--- Stored data ---
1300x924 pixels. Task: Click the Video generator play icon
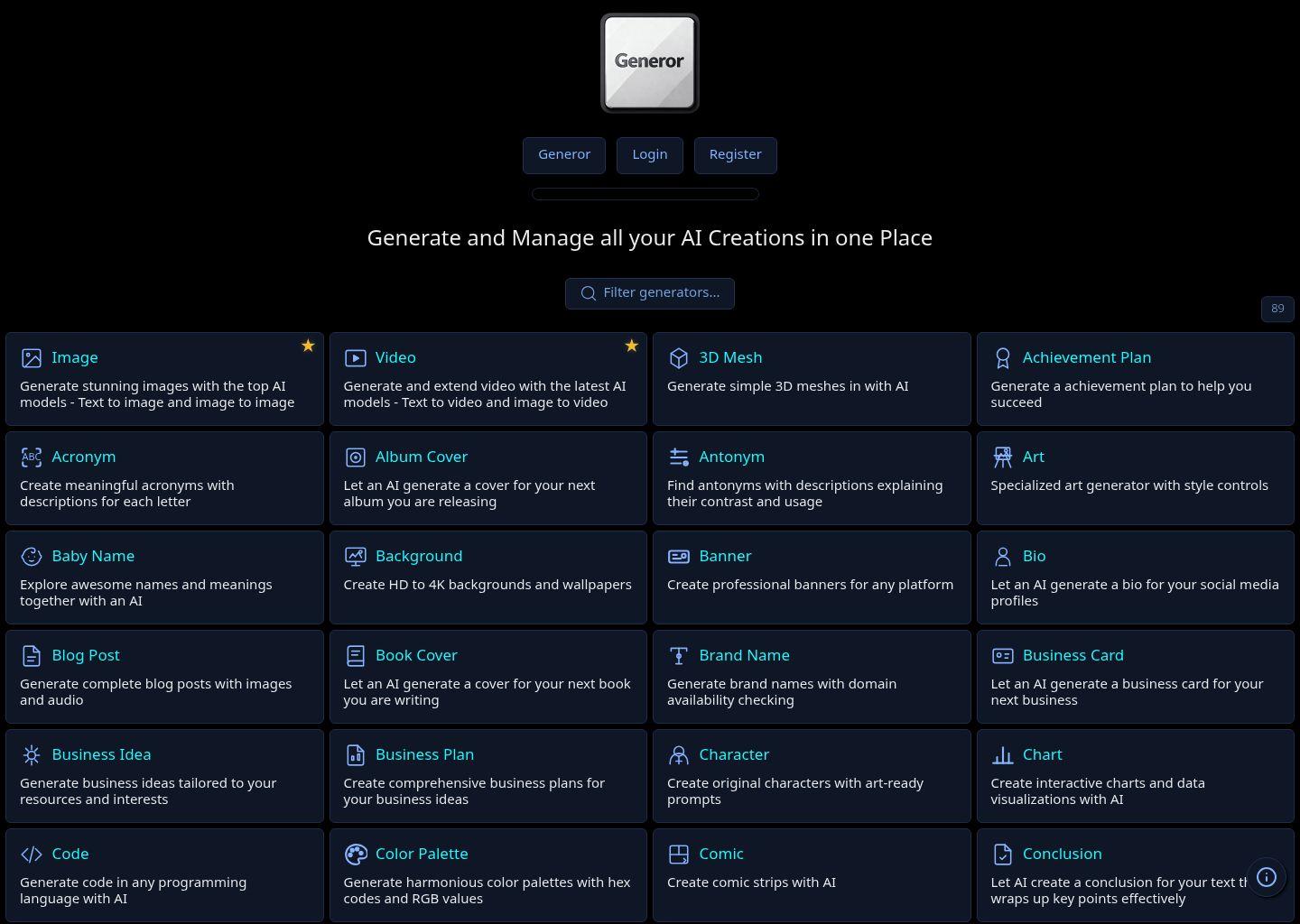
---
--- Stored data ---
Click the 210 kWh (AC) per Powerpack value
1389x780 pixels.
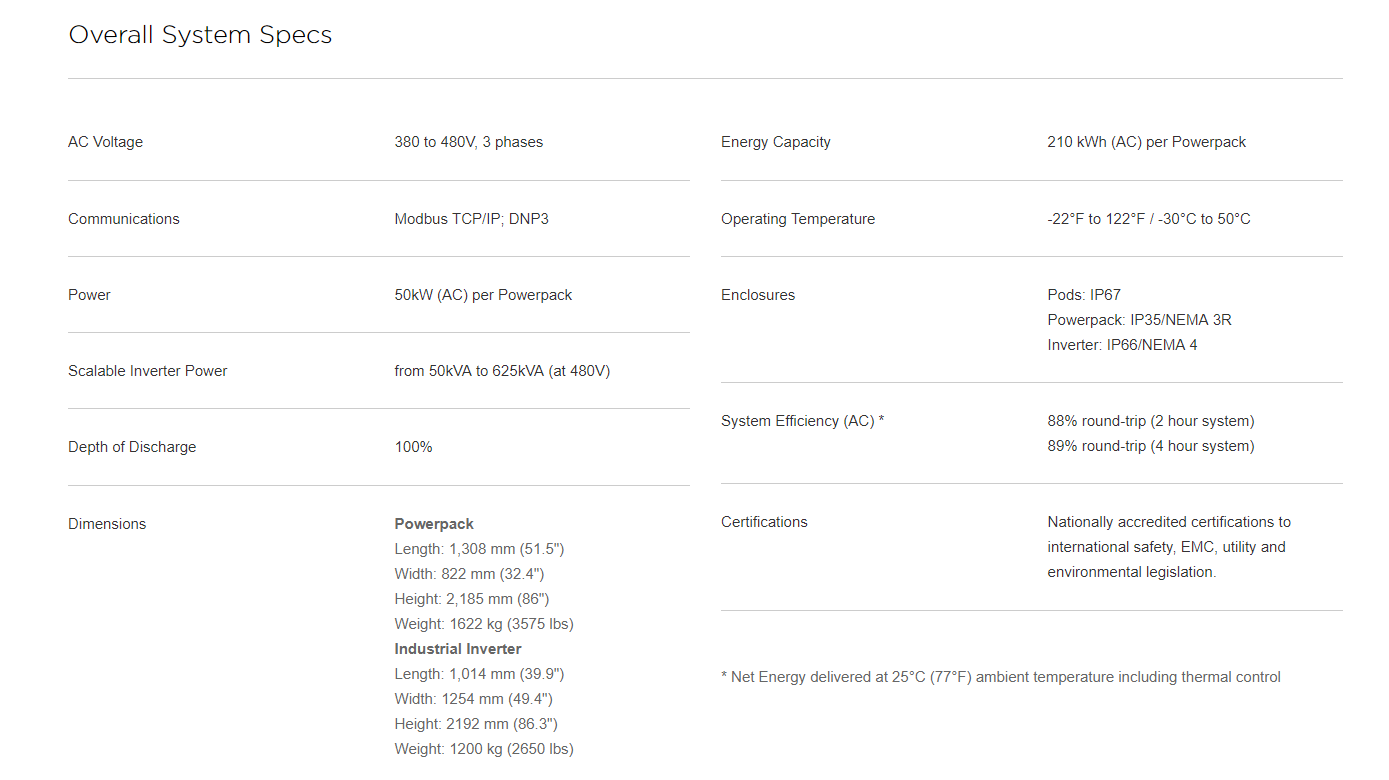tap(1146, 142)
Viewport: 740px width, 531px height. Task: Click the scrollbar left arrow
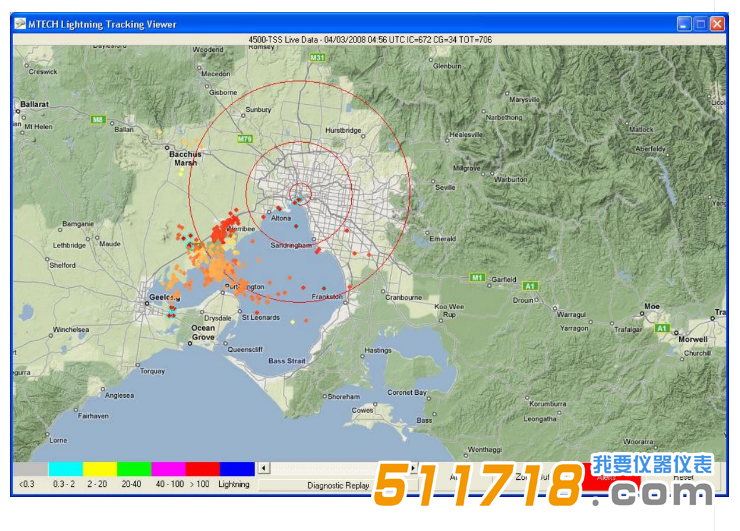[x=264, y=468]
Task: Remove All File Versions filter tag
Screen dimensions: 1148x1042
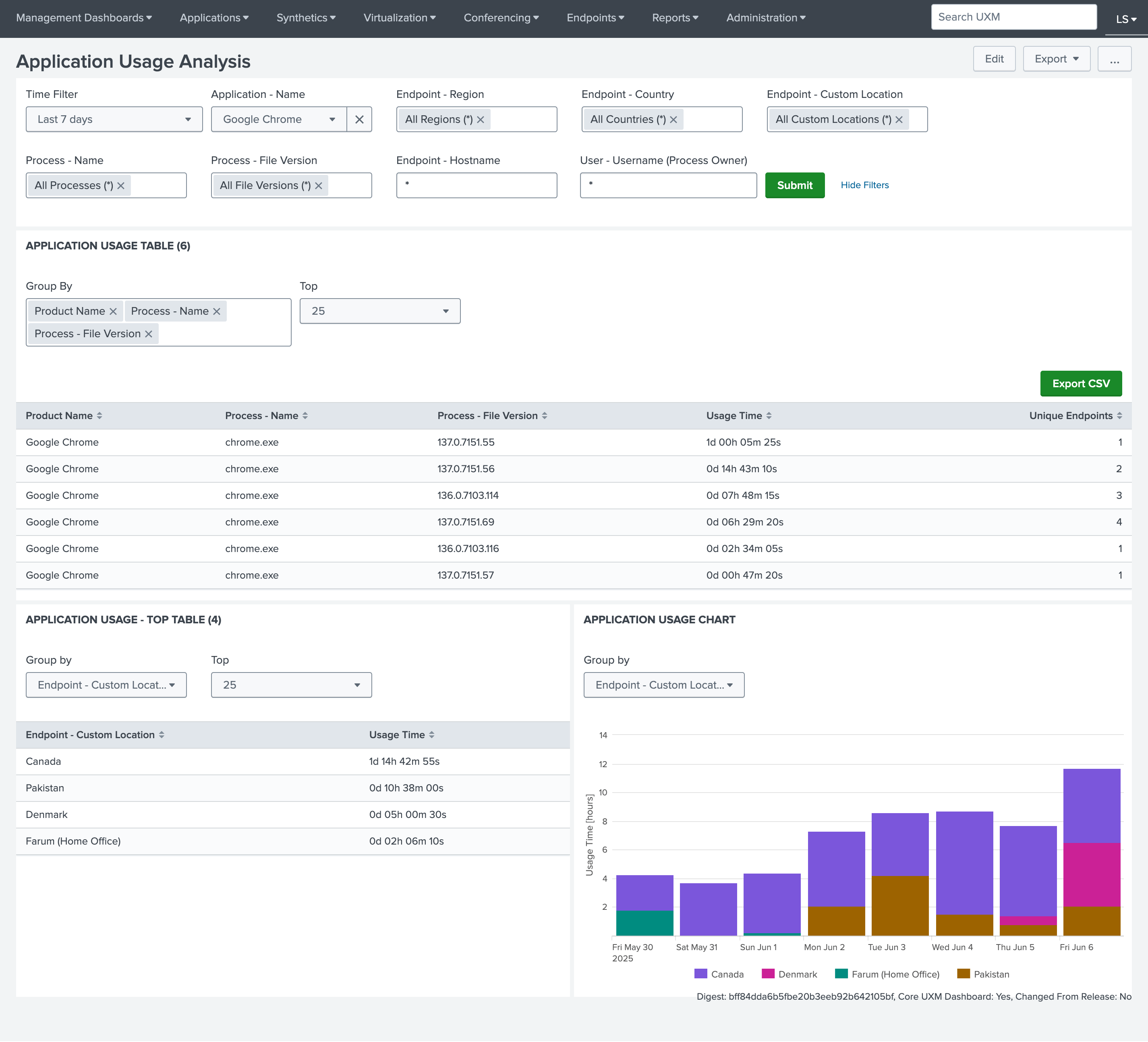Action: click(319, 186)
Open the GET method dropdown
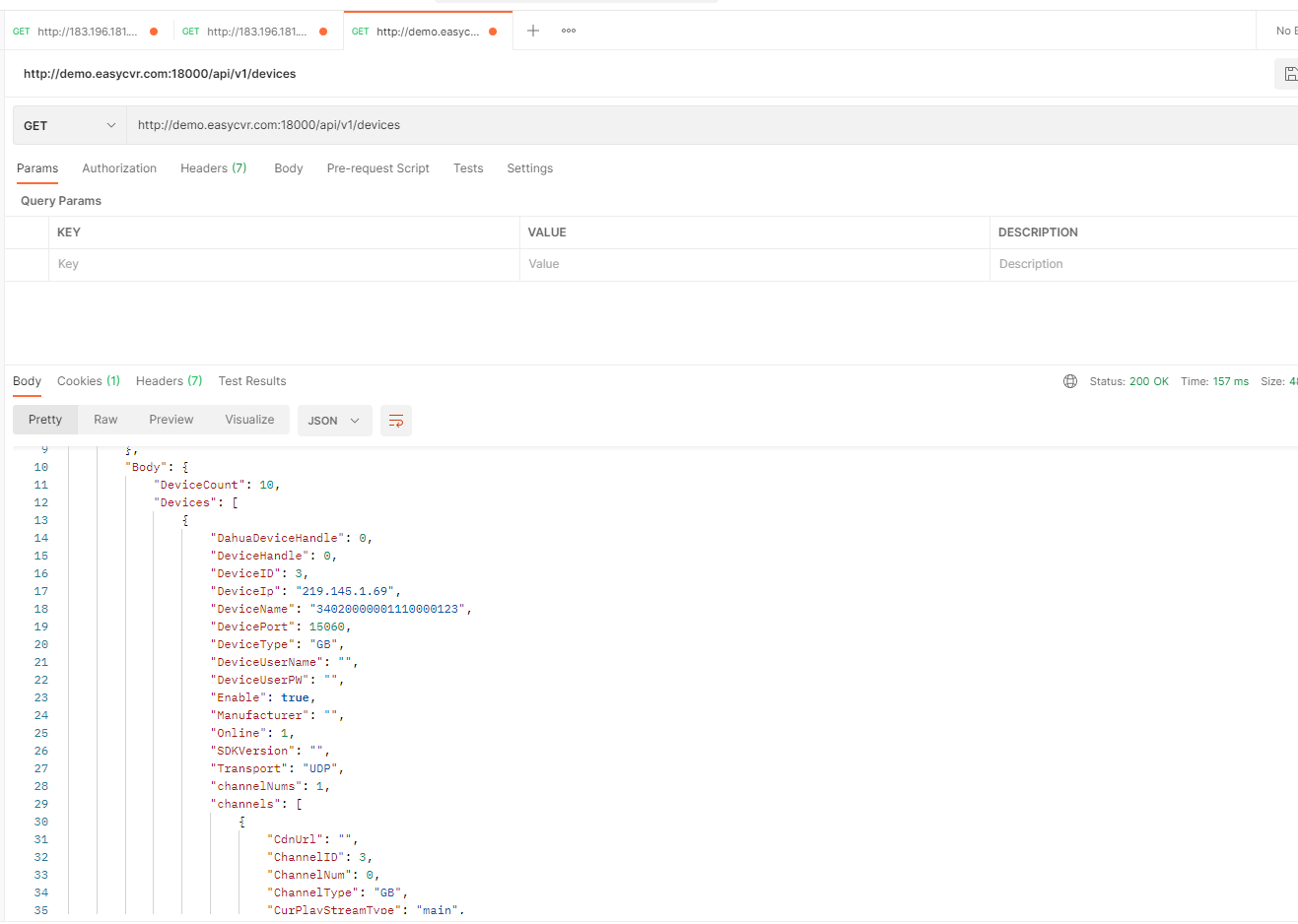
---
--- Stored data ---
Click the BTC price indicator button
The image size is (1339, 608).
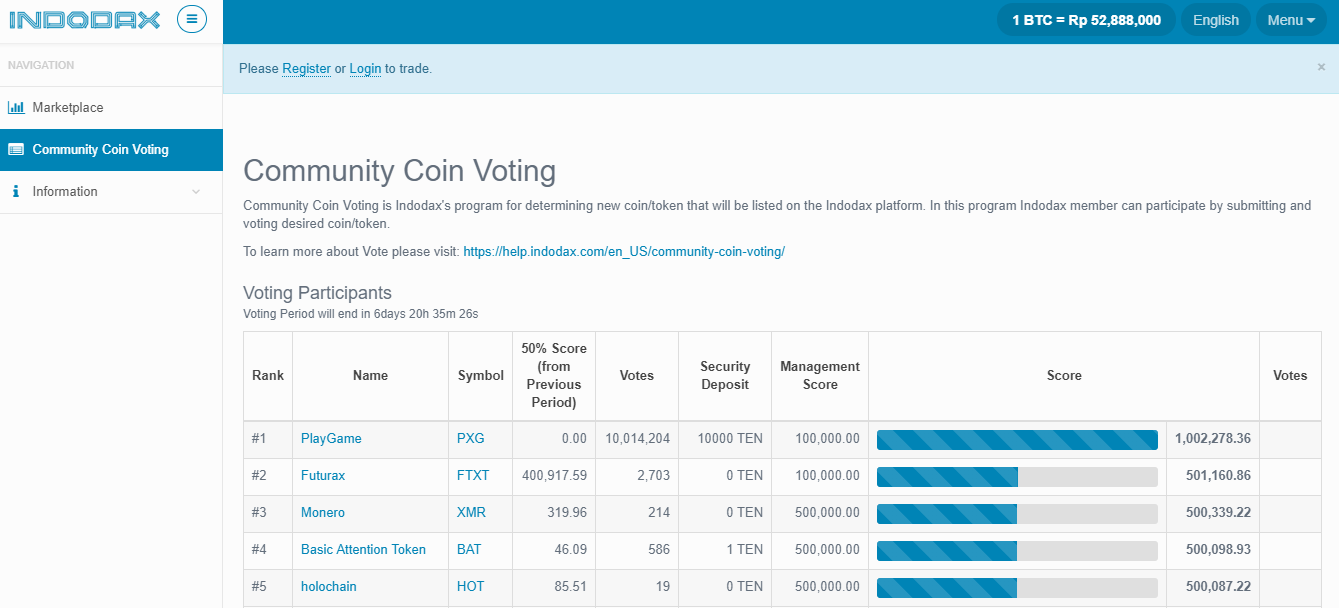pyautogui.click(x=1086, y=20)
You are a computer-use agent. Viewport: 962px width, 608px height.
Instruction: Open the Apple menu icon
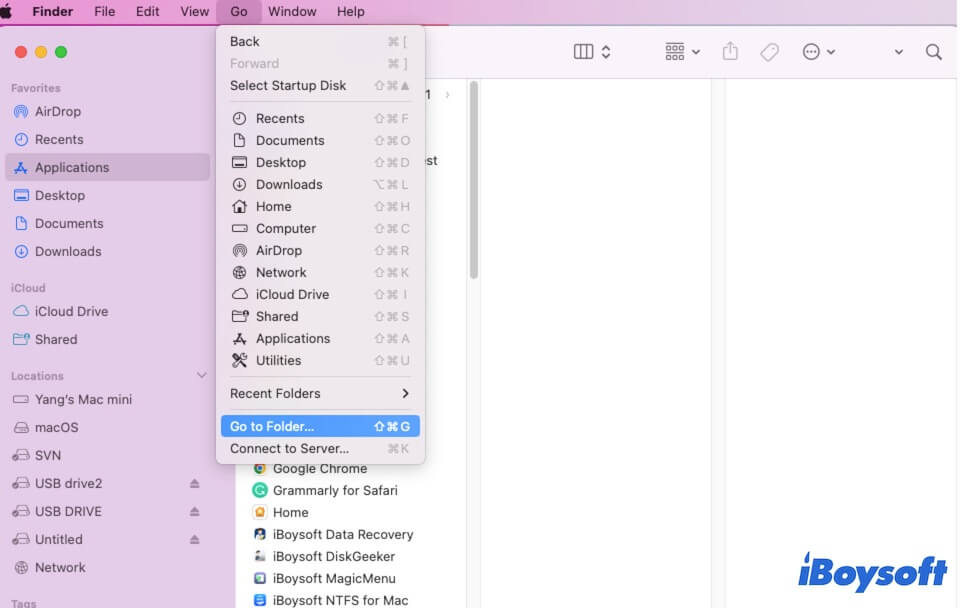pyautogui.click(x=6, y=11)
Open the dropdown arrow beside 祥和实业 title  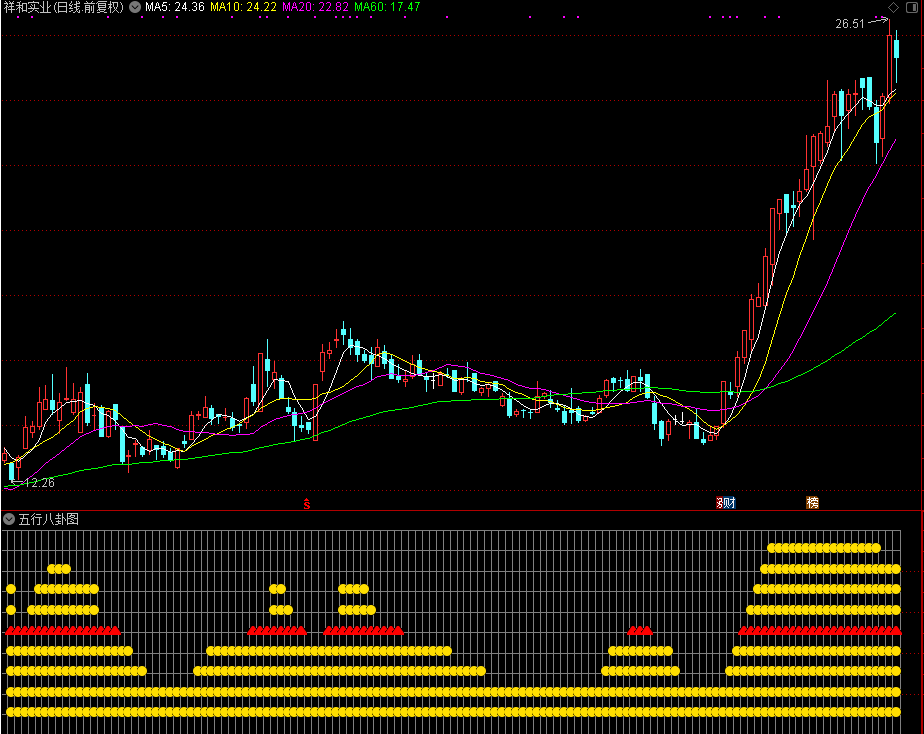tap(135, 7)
---
## Instructions to follow
Turn the lines above, starting at the one containing "Viewport: 740px width, 531px" and ending at the one containing "Open the GET method dropdown", into a numbered list, skipping blank lines and leaving out the pictures.

## Solution for this task
1. Viewport: 740px width, 531px height. Task: Click the scrollbar left arrow
2. [x=264, y=468]
3. Task: Remove All File Versions filter tag
4. Screen dimensions: 1148x1042
5. Action: click(319, 186)
6. Open the GET method dropdown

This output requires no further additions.